Non è uno scrittore di primo pelo. Ma confesso che non ne avevo mai sentito parlare finché l’editore Sironi non mi ha messo fra le mani il suo voluminoso libro, La messa dell’uomo disarmato, che ha un sottotitolo esplicito: Un romanzo sulla Resistenza. L’editore ha aggiunto: «Lo legga, è un capolavoro». E in genere, se detto dall’editore, questo è ciò che mi scoraggia di più.
Così ho messo il librone su uno scaffale della redazione. Ma me lo sono tenuto sotto il naso. E spesso mi ci cadeva l’occhio. Perché mai, mi chiedevo, scrivere ancora romanzi sulla Resistenza? Il libro era stato autoprodotto e, tra 1989 e il 1995, ha girato di mano (amica) in mano (amica) con quel passaparola che, ammetto, pensavo funzionasse soltanto per i romanzi adolescenziali di Moccia. Invece, invece è arrivato a un editore vero.

########################################

Elenca le espressioni del brano che contengono il nome di una parte del corpo, riportandole con le stesse parole del testo.

Dati forniti:
########################################

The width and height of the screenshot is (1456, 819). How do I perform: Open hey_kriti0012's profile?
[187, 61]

########################################

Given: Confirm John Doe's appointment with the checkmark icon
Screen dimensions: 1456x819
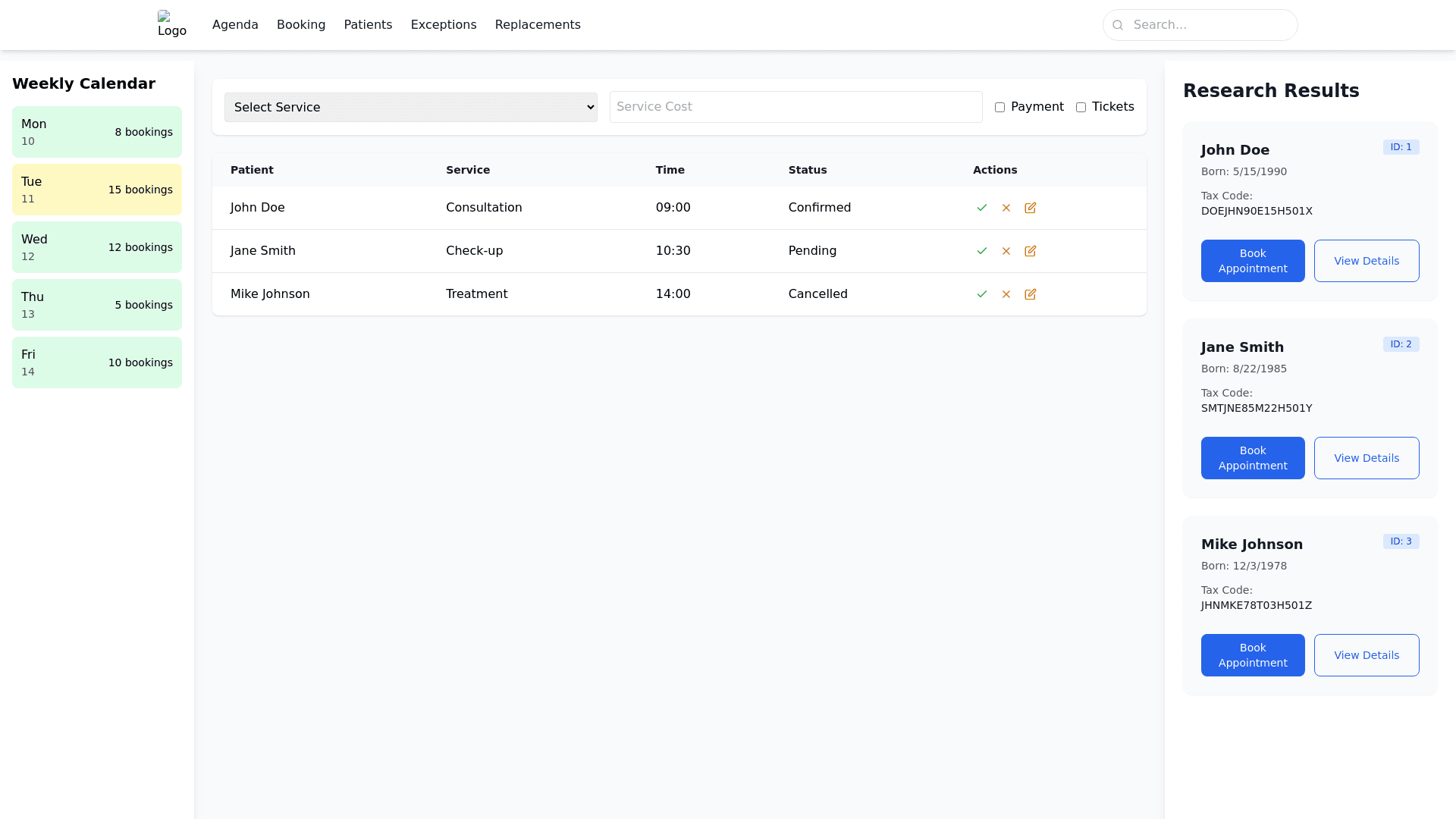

########################################

Risposta:
- fra le mani
- sotto il naso
- mi ci cadeva l'occhio
- di mano (amica) in mano (amica)